Their basic thesis is that there are two kinds of anger abroad in the world: moral outrage (good) and tribal anger (bad), both reactions to the way the global economy has affected people since 1989.
Increased inequality is part of the story, genuine economic grievance in the rust belt and its equivalents, and another part is the cynical exploitation of tribalism or identitarianism by some politicians. So Lonergan and Blyth wear their left-of-centre hearts on their sleeves. The dialogues then describe and discuss the economic aspects of the political changes amply described in the now-extensive ‘decline of democracy’ literature – the micro, the macro/monetary, inequality (including, importantly, intergenerational), technological change – concluding with what to do now.

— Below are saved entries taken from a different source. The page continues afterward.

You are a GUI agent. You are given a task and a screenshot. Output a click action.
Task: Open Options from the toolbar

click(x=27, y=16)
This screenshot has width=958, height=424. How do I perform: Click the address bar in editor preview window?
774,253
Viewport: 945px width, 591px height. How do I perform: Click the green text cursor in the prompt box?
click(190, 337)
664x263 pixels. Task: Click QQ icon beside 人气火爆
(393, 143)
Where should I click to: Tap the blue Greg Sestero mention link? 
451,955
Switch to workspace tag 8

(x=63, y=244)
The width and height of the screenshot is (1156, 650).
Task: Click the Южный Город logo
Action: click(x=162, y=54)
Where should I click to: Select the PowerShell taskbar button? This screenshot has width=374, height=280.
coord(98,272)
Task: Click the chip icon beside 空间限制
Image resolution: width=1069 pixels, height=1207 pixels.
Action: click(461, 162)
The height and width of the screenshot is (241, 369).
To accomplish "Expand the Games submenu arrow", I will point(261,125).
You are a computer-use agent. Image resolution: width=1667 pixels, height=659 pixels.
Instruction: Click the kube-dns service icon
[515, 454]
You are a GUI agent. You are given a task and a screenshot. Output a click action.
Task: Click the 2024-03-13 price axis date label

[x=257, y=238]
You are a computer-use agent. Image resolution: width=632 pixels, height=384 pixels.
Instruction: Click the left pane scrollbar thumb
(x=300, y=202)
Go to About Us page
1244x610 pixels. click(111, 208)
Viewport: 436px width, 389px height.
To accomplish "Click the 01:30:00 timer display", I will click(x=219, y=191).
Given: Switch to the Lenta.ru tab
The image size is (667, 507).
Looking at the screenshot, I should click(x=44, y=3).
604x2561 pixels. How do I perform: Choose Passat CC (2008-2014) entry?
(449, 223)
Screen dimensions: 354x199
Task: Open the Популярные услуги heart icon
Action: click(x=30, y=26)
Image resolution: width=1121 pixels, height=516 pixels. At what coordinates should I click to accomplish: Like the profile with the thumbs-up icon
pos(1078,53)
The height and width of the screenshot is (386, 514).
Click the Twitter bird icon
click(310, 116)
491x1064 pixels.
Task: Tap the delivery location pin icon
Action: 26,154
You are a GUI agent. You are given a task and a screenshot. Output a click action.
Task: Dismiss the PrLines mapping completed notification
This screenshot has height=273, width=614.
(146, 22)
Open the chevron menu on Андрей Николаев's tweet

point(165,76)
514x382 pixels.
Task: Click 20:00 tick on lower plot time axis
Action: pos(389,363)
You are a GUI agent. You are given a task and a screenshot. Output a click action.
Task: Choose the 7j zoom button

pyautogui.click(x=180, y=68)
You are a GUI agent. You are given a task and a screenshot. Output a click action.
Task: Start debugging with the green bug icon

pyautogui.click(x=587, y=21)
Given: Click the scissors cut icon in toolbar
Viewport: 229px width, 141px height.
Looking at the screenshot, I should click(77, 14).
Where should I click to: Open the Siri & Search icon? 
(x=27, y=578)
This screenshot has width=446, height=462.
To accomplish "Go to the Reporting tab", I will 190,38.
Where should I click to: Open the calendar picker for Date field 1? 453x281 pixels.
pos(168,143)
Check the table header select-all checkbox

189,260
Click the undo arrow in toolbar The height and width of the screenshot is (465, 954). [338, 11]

One huge gap evident right at the start is a passing parenthesis that the expression of anger is a largely male phenomenon. The book never picks this up; there is surely an important gender aspect to the way work has changed.
I disagree with dating the anger phenomenon to the collapse of communism in 1989, which removed a coherent (albeit flawed) ideology to oppose neoliberalism. Surely the hinge was the crisis of the 1970s, Thatcher and Reagan, and the early 1980s recession. That was the start of de-industrialisation, and the scarring of people’s economic prospects for the rest of their lives, and their children’s. These sea changes take time and there is never a single moment. As the book notes, too little has been reformed since 2008/9, but my view is that looking back with the hindsight of 2030, the combination of the Financial Crisis and the Covid depression will prove to be another hinge. (The book pre-dates the pandemic.)
As for the proposals, I think they get the role of competition all wrong, blaming excessive competition in tech and telecoms – whaaaaat??? – for the race to the bottom in employment practices. Amazon reports low profits because it reinvests so much revenue in continuing world domination, not because it has scrappy margins due to competitors snapping at its heels. I understand little about current monetary and alternative proposals, but as a diehard microeconomist find it hard to understand how administered negative prices in a market dominated by the state (ie central bank) can function well. Regulate the financial sector firmly – a big yes. The book has an interesting idea about government auctions of collective data rights – like spectrum auctions – which answers my profound objection to the proposal ‘create property rights in personal data and sell them’, namely that the value in data is collective, is due to aggregation.
Anyway, my copy has a combination of big ticks and scrawls of ‘nonsense!’ in the margins. A very satisfying read.